The S&P 500 is up 232% since March 2009. The index is up 8.7% to 2267 since the Nov. 8, 2016, election of Donald Trump over Hillary Clinton. The rally was quick and fast. Investors were optimistic a businessman in the Oval Office would spur the U.S. economy, increase corporate profits and create jobs.
The rally is over for now. We will not see Dow 20,000 in the near term. We will likely see a correction in stocks, probably starting on Friday on Inauguration Day. I expect this correction to be around a 10% decline, wiping out all the gains since November. Why will this happen? Longtime investors know that the stock market is fully valued by most measures. The S&P 500 is trading at a 26 Price/Earnings Ratio, substantially higher than the average of 15. Many quality stocks hit new highs in December and January, but haven’t produced record earnings.
Financial stocks hit record highs in December and January, but are banks doing anything different?

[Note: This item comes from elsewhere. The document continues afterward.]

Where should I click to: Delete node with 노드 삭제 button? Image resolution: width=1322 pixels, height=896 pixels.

I asked one banker why his bank was worth 15% more today than on Nov. 8? He said, “We are doing the same thing today as we were doing yesterday,” he said. “We haven’t changed a thing.”

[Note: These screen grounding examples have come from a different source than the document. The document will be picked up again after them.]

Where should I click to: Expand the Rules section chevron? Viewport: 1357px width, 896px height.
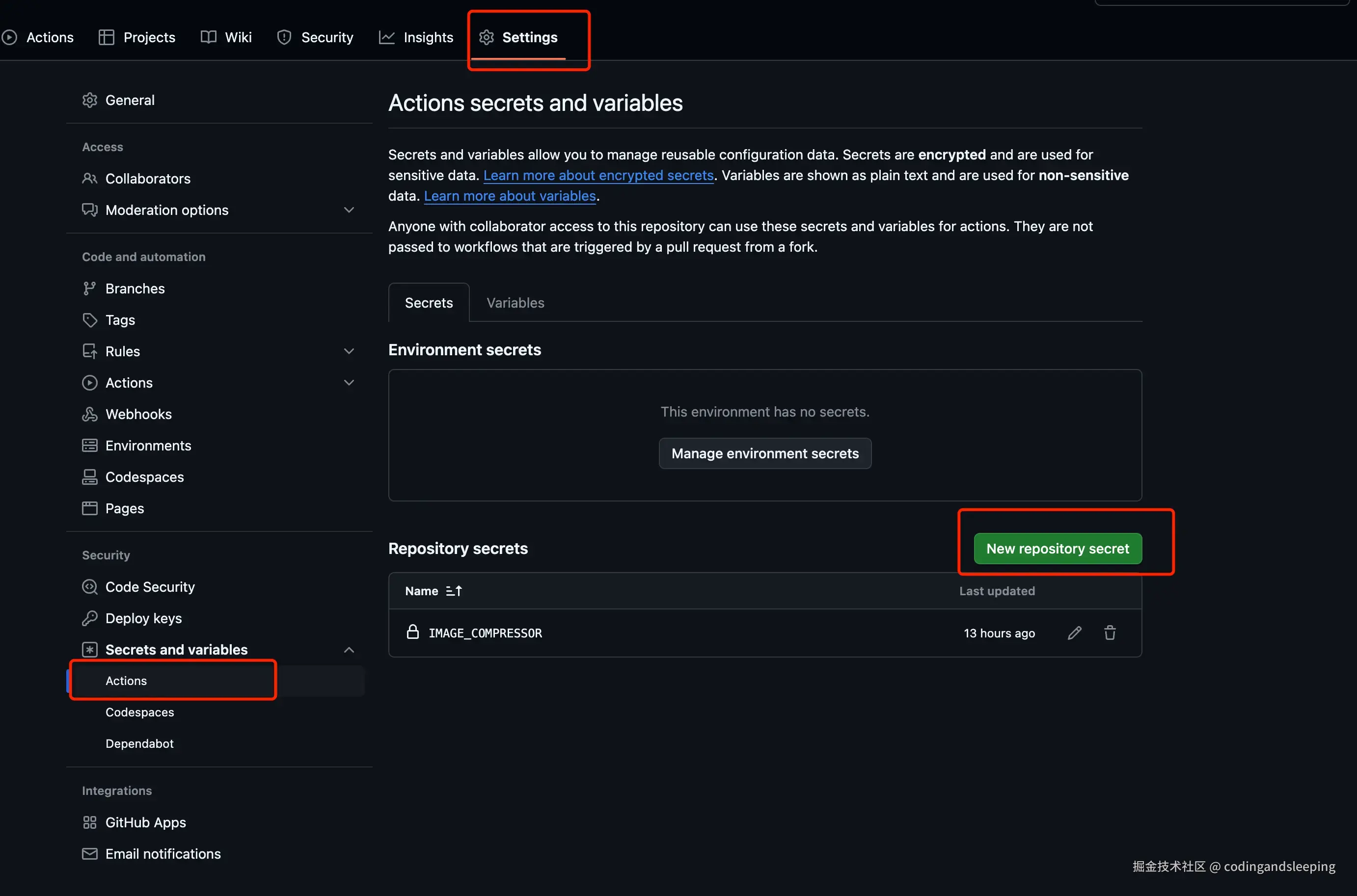pos(349,351)
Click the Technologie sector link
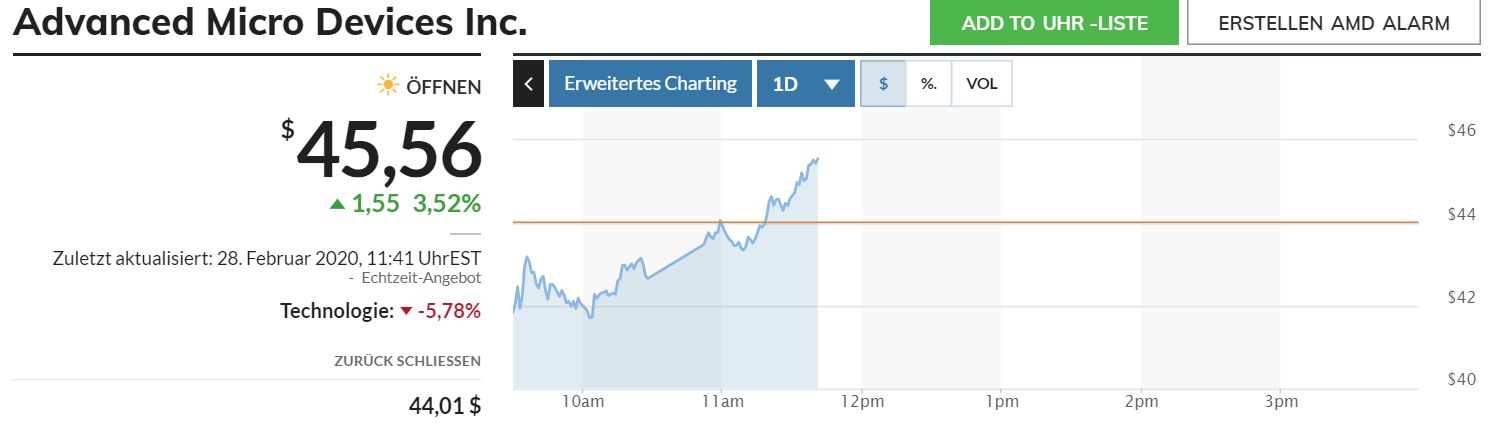The width and height of the screenshot is (1493, 441). coord(337,311)
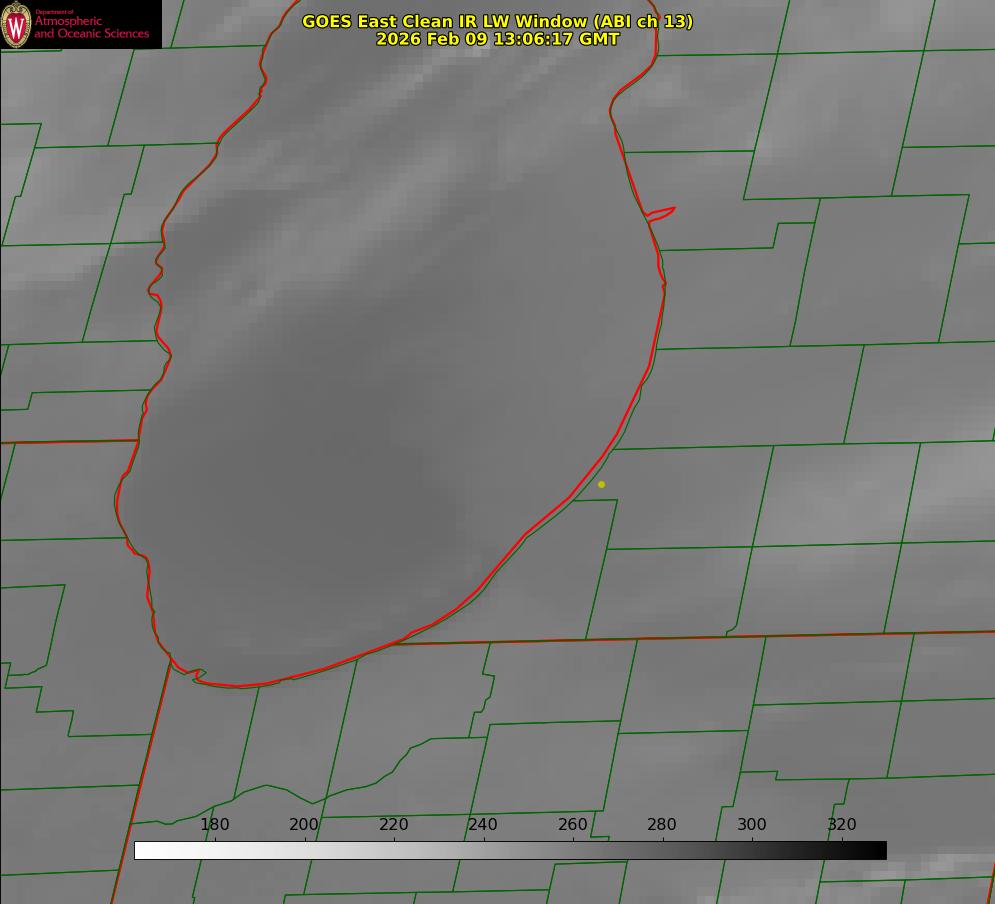Select the 200 label on the temperature scale

[x=304, y=824]
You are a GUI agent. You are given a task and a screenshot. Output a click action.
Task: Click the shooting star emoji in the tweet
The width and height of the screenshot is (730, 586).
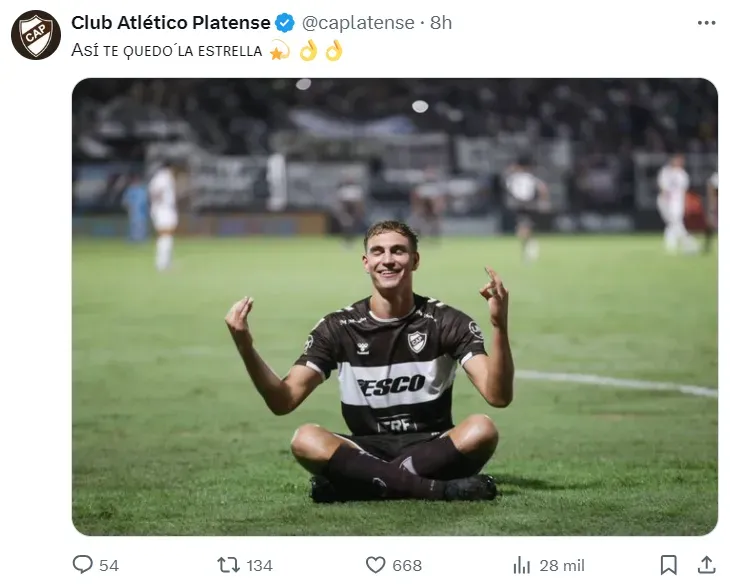point(279,50)
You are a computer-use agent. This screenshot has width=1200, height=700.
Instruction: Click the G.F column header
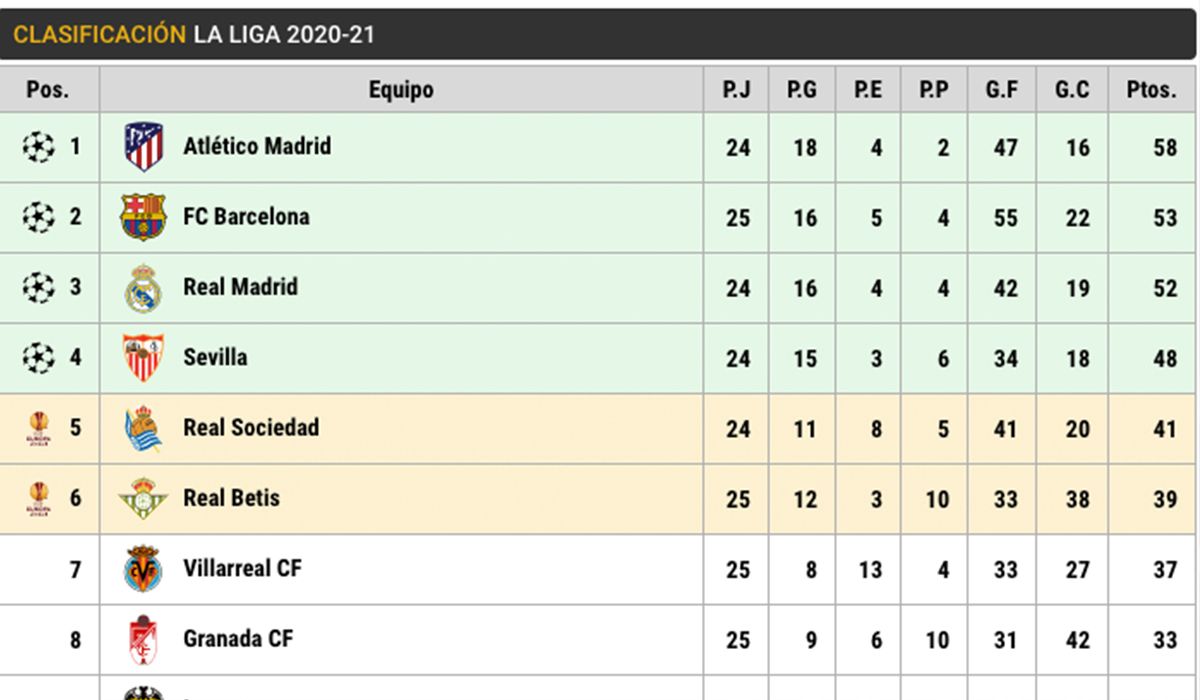[1002, 90]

All of this Trump exuberance was tempered when Trump held his first press conference last week. It was extremely painful to watch. I had never heard a president come down so hard on the press. “Buzzfeed is a failing piece of garbage,” Trump said. When CNN’s reporter asked a question, Trump said, “Not you, your organization is terrible. You are fake news.”
That press conference was a wakeup call. It shows how difficult Trump will be as a leader. Protests are growing against Trump. Some Clinton supporters still will not call him their president. She won the popular vote, but he got the Electoral College support.

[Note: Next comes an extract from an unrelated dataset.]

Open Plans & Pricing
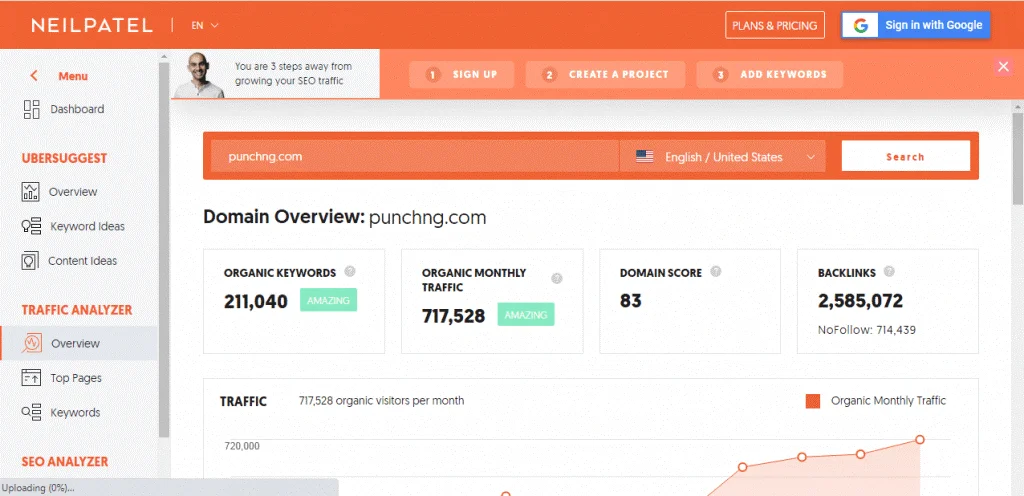The height and width of the screenshot is (496, 1024). pos(775,25)
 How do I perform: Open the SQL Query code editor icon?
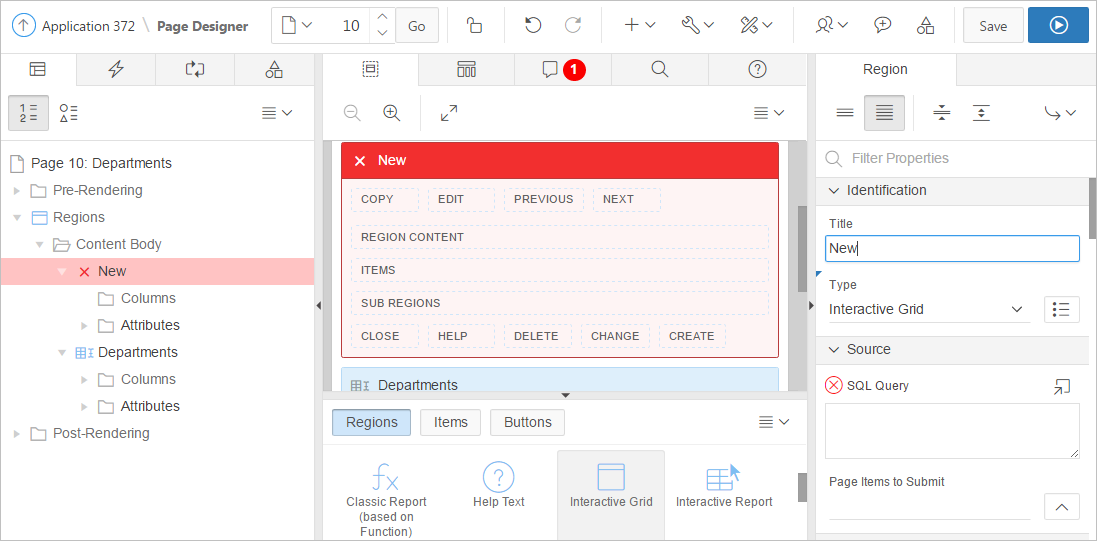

It is obvious Trump is an outlier. He is a tough negotiator, he usually gets what he wants. He might be able to save taxpayer money on military weapons. He already said he would like to negotiate better terms for fighter jets. Trump says his top priorities are corporate tax reform, job growth, immigration and health care. These are immense challenges. A Republican president and a Republican-led Congress should be able to work together to get things done. But will they? We really don’t know until we see their actual accomplishments.
Does this mean investors should get out of stocks? No. Not necessarily. I’m staying in. I’m taking all dividends in cash and leaving the cash on the sidelines and not reinvesting.
We will soon know how well Trump performs as president. In the meantime, I am prepared for a selloff in stocks. It is quite possible the correction will be fast and furious with a quick rebound. For those staying in the market, hold on tight, we may be in for a wild ride. If Trump can prove that he can run the country and grow the economy, the stock market will eventually rally to new highs. But if Trump fails to lead, the stock market may not recover and the US may enter a recession.